1. Instagram
  2. TikTok
  3. YouTube

    Now reading: beyoncé’s interview with solange is a sweet celebration of family and sisterhood

    Share

    beyoncé’s interview with solange is a sweet celebration of family and sisterhood

    The two offer us a glimpse into their relationship, and they way their family and community influenced two of the biggest albums of 2016.

    Share

    As strange as it sounds, it’s easy to forget that to each other Beyoncé and Solange are simply sisters. That beneath the music, style and fandom they’re still just two women who found themselves cast as idols. In such an unnatural world, it must be comforting to have someone close to home who understands the strange flavour of your life.

    In the latest Issue of Interview, we’re given a taste of their relationship when Beyoncé called up her sister. While the conversation covers the influences and cannon behind A Seat At The Table, family forms the nucleus of the piece. The two reflect on the pride they feel for their hometown of Houston, with Solange musing: “I feel like, in the South in general, but specifically in our world growing up, people were expressive and vivid storytellers. In the hair salon or in the line at the grocery store; there was never a dull moment.” She says always felt a connection to the women around her, “you could be the pastor’s wife, you could be a lawyer, you could be a stripper on the side, you could be a schoolteacher—we saw every kind of woman connect on one common experience, which was that everyone wanted to be great and everyone wanted to do better.”
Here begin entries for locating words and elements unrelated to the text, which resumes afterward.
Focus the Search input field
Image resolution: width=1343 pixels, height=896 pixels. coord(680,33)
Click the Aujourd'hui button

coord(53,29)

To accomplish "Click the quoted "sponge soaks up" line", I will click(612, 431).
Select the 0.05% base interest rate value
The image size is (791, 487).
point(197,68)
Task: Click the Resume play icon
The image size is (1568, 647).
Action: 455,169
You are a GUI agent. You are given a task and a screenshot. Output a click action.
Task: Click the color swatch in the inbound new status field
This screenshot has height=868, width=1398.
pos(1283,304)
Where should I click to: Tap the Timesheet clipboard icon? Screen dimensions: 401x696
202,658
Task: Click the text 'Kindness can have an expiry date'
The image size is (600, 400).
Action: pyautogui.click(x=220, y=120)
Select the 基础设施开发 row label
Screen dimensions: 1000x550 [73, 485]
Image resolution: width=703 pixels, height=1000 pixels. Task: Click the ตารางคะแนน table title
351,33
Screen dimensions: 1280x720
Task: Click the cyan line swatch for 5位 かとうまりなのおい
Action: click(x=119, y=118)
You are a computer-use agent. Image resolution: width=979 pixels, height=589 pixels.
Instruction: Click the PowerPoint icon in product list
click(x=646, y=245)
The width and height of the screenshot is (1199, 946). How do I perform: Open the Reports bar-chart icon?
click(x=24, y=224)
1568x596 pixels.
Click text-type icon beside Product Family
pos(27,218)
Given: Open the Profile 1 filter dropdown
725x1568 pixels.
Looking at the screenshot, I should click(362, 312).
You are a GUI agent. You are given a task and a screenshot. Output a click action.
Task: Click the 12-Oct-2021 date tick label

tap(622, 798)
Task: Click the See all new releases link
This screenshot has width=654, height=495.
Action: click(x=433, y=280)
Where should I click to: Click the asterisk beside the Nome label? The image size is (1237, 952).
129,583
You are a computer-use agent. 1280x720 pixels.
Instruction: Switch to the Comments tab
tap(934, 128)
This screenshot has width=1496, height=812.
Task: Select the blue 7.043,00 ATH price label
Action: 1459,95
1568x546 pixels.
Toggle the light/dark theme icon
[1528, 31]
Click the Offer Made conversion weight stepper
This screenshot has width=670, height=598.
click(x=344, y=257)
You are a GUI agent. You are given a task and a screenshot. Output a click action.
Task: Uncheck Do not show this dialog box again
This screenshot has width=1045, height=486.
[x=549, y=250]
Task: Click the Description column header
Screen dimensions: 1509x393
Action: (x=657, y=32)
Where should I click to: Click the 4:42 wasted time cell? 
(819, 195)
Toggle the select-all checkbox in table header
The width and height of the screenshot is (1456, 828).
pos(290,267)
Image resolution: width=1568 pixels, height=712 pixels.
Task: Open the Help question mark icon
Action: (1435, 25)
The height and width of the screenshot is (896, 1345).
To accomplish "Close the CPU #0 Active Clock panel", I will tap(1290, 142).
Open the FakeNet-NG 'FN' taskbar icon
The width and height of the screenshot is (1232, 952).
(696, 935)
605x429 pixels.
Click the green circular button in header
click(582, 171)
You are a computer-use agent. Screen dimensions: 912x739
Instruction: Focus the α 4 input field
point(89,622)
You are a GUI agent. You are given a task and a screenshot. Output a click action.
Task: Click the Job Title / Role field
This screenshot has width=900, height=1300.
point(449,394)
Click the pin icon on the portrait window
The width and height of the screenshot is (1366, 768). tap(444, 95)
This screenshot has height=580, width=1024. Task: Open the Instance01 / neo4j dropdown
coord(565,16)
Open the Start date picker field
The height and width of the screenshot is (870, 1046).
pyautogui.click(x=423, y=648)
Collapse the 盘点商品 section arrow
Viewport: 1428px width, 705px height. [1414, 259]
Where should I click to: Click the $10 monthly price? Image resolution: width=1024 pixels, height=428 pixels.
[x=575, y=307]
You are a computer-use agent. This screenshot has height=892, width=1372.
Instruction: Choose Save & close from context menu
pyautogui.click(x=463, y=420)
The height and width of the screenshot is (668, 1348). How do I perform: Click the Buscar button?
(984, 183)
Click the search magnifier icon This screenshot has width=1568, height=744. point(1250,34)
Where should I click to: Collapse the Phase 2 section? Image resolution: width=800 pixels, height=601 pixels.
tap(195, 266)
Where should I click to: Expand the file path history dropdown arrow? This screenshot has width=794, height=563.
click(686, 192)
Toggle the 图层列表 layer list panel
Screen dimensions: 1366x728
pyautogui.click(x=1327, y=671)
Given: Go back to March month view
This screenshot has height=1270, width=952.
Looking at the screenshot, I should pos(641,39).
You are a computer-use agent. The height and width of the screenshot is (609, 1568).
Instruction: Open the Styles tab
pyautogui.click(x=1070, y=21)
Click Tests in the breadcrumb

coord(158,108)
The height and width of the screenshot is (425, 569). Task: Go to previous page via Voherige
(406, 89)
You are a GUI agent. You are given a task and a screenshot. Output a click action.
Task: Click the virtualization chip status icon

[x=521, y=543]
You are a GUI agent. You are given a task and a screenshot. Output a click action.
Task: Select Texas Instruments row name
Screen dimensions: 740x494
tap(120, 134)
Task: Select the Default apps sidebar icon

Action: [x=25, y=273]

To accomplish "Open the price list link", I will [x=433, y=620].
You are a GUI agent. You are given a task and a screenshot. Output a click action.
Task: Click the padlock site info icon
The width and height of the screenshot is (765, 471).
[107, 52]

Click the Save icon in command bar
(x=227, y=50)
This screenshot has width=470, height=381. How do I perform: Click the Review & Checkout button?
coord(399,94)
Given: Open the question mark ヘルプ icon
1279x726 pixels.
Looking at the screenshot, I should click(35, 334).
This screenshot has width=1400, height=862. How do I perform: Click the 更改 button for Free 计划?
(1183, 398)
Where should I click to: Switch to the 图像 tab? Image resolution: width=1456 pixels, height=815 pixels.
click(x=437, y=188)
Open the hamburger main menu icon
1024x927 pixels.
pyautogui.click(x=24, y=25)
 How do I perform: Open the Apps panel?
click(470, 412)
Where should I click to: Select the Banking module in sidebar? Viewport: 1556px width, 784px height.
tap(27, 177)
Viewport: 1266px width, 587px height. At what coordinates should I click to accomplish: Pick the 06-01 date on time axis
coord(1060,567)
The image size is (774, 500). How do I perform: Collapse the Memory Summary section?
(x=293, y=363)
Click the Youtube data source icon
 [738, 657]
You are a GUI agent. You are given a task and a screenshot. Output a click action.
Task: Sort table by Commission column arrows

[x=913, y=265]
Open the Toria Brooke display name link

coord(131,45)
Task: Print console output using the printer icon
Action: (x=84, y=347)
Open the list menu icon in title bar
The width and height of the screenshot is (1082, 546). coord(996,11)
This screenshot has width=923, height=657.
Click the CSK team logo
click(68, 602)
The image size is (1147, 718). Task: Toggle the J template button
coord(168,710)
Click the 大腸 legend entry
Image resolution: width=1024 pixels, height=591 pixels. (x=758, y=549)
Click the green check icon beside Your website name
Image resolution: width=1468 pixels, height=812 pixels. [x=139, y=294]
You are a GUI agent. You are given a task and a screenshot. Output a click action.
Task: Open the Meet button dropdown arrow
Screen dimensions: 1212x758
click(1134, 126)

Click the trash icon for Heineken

    Even when talk turns to her latest album, the tenderness between the two is apparent as they share memories of Solange’s nerves in the lead up to the release. Although she adds that the stress, which caused her to break out in hives, was worth it, “The biggest reward that I could ever get is seeing women, especially black women, talk about what this album has done, the solace it has given them.”

    Last year saw both sisters release albums that doubled as personal meditations on what it means to be a women, and they dissected their own feelings around the expectations and assumptions that press on them. Solange admits to worrying about appearing arrogant when she states that she wrote all the lyrics on A Seat At The Table. Continuing, “I still have not been able to say that. That’s the first time I’ve actually ever said it, because of the challenges that we go through when we celebrate our work and our achievements.”

    This tendency to quietly observe each other has clearly been present since childhood. Bey remembers as a kid thinking, “My little sister is going to be something super special.” Decades later the awe has hardly abated, she’s still floored by how Solange manages every part of her creative world, handling almost every element of her latest record. It’s a quality Solange admits comes from their mother, who taught them “to be in control of our voice and our bodies and our work, and she showed us that through her example. If she conjured up an idea, there was not one element of that idea that she was not going to have her hand in.”

    Alongside the influence of their parents, the siblings also note the influence of Master P, whose narrative serves as the spine of A Seat At the Table. “I wanted a voice throughout the record that represented empowerment and independence, the voice of someone who never gave in, even when it was easy to lose sight of everything that he built, someone invested in black people, invested in our community and our storytelling, in empowering his people,” says Solange.

    In the end, Beyoncé returns the focus to the two of them, simply asking “how did I do as a big sister?” Solange doesn’t hesitate in her praise: “You did a kickass job.”